→ **Task directions**:
Rewrite the records from the start through the line containing "Enable the Windows", changing "checkbox" to "check box" and leaving everything else the same.

### Input rows

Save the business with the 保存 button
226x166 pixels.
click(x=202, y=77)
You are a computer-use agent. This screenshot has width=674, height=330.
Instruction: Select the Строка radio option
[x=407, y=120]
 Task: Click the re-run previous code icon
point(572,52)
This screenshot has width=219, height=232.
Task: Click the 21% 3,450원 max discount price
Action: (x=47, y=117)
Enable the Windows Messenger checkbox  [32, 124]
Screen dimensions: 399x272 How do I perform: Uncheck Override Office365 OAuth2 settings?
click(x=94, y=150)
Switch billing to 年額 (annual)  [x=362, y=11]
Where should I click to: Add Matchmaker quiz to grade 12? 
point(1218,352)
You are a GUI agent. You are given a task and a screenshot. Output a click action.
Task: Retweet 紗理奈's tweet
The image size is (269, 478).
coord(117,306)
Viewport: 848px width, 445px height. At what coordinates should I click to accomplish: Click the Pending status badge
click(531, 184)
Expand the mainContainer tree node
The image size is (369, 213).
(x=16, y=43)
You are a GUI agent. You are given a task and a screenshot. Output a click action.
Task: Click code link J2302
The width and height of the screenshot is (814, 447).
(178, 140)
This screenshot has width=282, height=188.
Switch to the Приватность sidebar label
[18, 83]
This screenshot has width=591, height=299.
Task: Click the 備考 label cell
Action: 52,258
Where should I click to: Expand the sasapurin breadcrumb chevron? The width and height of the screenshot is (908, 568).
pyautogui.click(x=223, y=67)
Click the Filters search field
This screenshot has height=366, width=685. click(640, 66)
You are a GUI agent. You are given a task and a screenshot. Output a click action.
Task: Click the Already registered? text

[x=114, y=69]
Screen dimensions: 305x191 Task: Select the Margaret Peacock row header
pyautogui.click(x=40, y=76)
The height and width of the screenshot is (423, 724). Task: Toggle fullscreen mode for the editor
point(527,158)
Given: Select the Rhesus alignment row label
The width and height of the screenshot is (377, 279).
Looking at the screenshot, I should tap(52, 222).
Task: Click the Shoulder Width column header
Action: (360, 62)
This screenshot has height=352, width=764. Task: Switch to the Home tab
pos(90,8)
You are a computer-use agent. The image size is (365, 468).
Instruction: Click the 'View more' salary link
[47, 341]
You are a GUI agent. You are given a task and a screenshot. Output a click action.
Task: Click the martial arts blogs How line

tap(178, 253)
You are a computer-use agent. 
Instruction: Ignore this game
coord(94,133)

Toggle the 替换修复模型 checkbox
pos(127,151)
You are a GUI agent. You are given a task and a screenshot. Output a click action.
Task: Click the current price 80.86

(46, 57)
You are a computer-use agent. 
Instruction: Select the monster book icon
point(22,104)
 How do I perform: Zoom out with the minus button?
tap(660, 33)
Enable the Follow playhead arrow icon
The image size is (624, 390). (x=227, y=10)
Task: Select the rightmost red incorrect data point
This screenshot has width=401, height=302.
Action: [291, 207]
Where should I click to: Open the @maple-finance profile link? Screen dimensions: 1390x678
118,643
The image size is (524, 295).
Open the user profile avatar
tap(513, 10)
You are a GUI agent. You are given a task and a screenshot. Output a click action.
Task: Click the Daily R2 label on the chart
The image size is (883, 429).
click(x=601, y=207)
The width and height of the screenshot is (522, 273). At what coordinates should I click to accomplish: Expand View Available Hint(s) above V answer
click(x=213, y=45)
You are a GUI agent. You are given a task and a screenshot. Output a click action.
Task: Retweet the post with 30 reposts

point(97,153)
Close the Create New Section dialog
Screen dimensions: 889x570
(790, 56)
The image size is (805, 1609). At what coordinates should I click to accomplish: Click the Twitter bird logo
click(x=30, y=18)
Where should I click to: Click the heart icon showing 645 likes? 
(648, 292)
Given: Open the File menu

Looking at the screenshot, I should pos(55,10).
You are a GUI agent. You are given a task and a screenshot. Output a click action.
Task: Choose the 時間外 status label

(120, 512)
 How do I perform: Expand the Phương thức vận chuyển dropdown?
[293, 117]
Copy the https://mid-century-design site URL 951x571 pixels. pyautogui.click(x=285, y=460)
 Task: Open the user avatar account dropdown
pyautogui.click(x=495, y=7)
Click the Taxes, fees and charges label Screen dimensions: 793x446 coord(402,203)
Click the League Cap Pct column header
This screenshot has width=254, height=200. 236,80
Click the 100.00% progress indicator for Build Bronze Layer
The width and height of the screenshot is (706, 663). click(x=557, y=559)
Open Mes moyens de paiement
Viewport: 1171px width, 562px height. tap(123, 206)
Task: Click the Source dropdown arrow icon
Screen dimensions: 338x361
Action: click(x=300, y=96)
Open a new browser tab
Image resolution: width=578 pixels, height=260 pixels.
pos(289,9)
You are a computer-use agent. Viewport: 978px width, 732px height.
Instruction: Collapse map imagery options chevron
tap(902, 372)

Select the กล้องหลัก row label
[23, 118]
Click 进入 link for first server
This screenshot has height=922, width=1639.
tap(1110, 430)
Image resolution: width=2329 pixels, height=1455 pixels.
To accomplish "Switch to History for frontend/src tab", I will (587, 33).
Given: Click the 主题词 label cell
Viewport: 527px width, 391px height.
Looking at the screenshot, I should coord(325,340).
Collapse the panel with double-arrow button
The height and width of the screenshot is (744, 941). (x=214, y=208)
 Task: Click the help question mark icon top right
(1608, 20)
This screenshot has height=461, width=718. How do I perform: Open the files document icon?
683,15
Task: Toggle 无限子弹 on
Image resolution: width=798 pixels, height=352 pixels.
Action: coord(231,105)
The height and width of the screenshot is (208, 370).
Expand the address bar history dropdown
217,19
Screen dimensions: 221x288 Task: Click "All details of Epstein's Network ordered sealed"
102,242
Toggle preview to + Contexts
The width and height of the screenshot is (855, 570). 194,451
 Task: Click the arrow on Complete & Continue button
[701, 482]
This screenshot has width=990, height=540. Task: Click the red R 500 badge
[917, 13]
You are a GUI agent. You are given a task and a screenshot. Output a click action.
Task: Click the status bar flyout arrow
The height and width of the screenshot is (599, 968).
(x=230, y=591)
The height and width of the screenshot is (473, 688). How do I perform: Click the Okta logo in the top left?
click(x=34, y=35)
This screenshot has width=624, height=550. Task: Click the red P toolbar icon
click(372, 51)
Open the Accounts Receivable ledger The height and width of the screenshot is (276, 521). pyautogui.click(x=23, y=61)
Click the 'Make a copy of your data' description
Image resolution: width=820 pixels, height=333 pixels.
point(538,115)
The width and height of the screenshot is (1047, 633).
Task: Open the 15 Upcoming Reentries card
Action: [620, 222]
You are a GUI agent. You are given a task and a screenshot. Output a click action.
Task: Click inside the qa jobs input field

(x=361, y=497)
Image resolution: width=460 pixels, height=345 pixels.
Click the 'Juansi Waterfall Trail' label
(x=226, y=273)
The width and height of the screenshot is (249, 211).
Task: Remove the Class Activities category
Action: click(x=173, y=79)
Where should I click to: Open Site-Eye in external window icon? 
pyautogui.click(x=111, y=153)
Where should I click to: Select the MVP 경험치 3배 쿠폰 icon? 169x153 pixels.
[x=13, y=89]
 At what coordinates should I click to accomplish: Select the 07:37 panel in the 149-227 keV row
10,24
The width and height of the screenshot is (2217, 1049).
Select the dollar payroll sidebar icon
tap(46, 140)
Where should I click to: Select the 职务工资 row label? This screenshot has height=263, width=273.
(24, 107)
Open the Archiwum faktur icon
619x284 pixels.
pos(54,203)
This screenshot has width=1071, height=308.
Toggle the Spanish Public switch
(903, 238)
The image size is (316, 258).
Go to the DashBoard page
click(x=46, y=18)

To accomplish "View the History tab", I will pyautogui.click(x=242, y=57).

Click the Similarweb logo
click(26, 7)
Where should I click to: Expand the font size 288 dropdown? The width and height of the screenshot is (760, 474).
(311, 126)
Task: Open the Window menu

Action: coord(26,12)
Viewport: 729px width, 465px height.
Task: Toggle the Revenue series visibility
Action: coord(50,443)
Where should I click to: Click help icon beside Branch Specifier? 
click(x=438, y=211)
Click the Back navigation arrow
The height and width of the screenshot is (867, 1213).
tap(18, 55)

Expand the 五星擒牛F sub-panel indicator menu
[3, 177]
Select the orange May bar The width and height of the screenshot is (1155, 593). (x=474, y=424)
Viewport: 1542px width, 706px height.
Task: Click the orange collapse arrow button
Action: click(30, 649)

######

→ **Answer**:
Save the business with the 保存 button
226x166 pixels.
click(x=202, y=77)
You are a computer-use agent. This screenshot has width=674, height=330.
Instruction: Select the Строка radio option
[x=407, y=120]
 Task: Click the re-run previous code icon
point(572,52)
This screenshot has width=219, height=232.
Task: Click the 21% 3,450원 max discount price
Action: (x=47, y=117)
Enable the Windows Messenger check box  [32, 124]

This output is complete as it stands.